Investigação da Polícia Federal (PF) identificou entre documentos apreendidos no âmbito da Operação Castores, em 2006, papéis que sugerem o pagamento de propina ao senador Valdir Raupp (PMDB-RO) e Adhemar Palocci, irmão do deputado Antonio Palocci (PT-SP) e diretor da Eletronorte. De acordo com informações da Folha de S.

Paulo, os nomes do senador e do irmão do deputado aparecem, junto a outros personagens, ao lado de uma cifra de aproximadamente R$ 2 milhões. A mesma papelada, apreendida na casa do então assessor parlamentar de Raupp, José Roberto Paquier, registrava, no verso de uma das páginas, o nome da Alstom e da CNO (Construtora Norberto Odebrechet, segundo a polícia).

Segundo a PF, a quadrilha desbaratada pela operação policial era suspeita de pedir propina para assessorar empresas na cobrança de dívidas não-reconhecidas por estatais, como a Eletronorte, Eletrosul e Furnas. Em escutas feitas pela PF, o então assessor de Raupp foi flagrado oferecendo o nome de uma empresa de consultoria à multinacional de equipamentos de hidrelétricas Alstom. O contrato serviria para encobrir uma operação na qual o funcionário do senador atuaria para liberar pagamentos da Eletronorte à Alstom.
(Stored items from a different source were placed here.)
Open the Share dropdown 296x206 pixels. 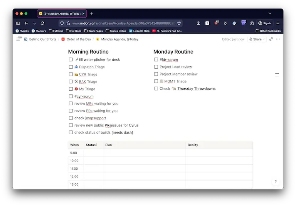(257, 39)
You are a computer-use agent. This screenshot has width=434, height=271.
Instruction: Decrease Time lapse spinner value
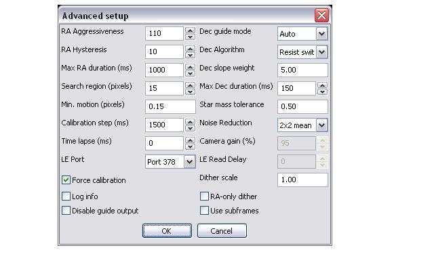[190, 146]
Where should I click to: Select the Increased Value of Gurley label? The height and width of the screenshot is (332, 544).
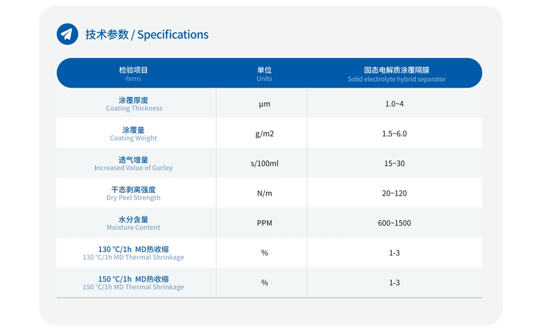pyautogui.click(x=134, y=164)
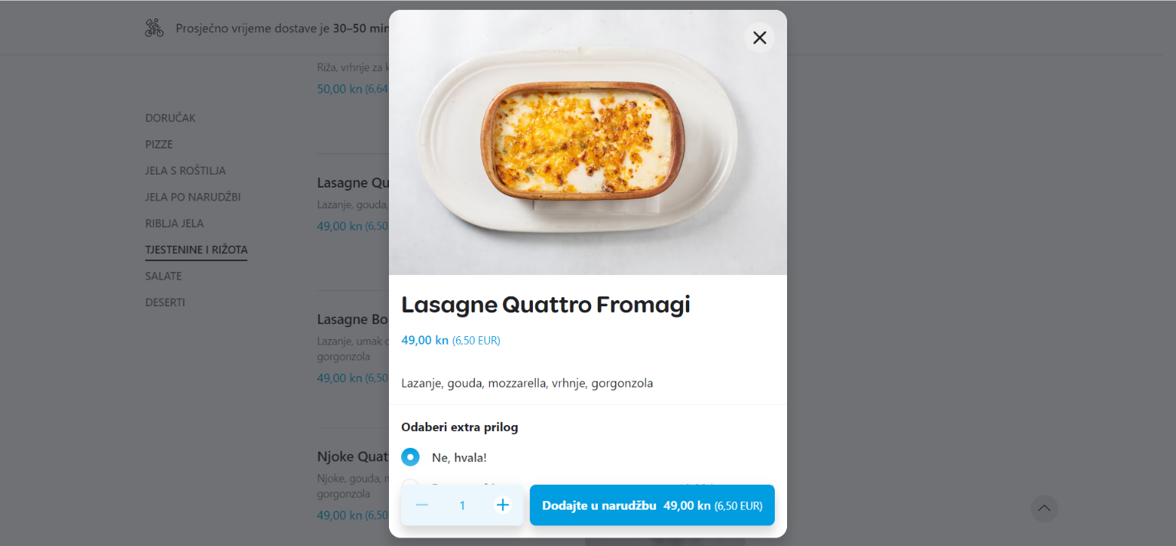Show the DESERTI category
The width and height of the screenshot is (1176, 546).
tap(165, 302)
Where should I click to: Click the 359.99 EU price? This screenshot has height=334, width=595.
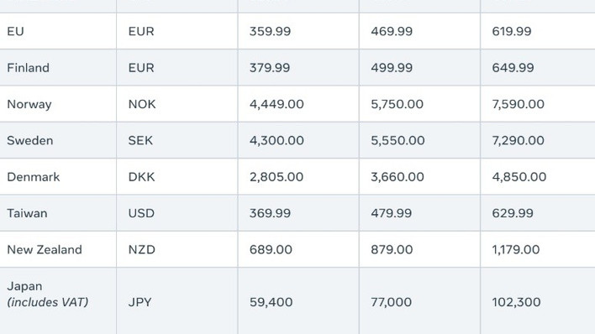(x=270, y=31)
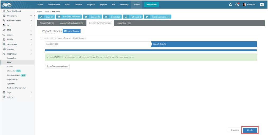Click Show Transaction Logs button

tap(57, 66)
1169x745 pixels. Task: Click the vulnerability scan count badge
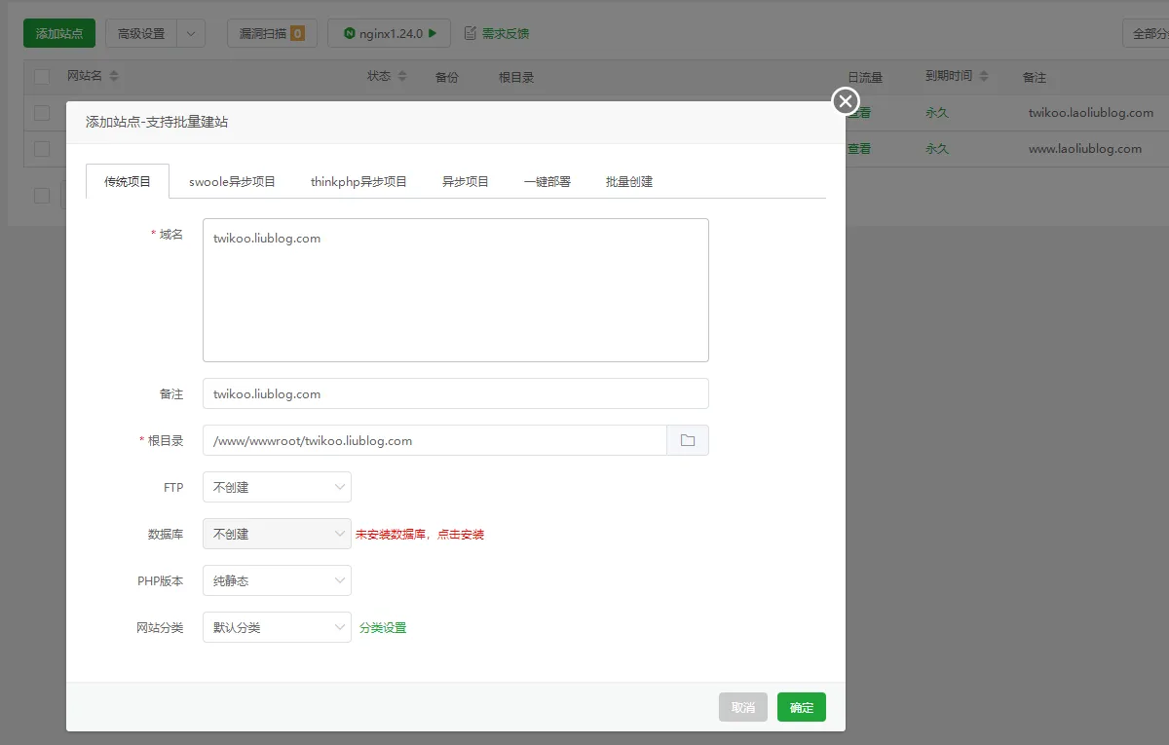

O líder do PMDB avalia que o envolvimento de seu nome em uma denúncia de propina envolvendo a Alston, empresa com a qual jamais teve qualquer contato e da qual nunca recebeu qualquer doação de campanha, "está com cara de missa encomendada". Afinal, explica o líder, seu nome jamais foi objeto de investigação da Polícia Federal. "Não há inquérito, não há processo e, que eu saiba, também não houve investigação. Imagino que essa denúncia talvez tenha surgido por conta da disputa de cargos na base aliada ou porque eu fui cotado para a presidência do Senado", analisa o senador, ao observar que não sabe se "é fogo amigo, ou inimigo".

Raupp afirma que há mais de dois anos, quando o único diretor da Eletronorte indicado por ele foi demitido, ele não tem na direção da empresa nenhum afilhado político seu. "Só conheci o presidente da Eletronorte à época (Carlos Nascimento) depois que ele tomou posse". A assessoria de imprensa da Eletronorte afirmou que o diretor da empresa, Adhemar Palocci, não se pronunciaria sobre o assunto. A estatal disse desconhecer a investigação.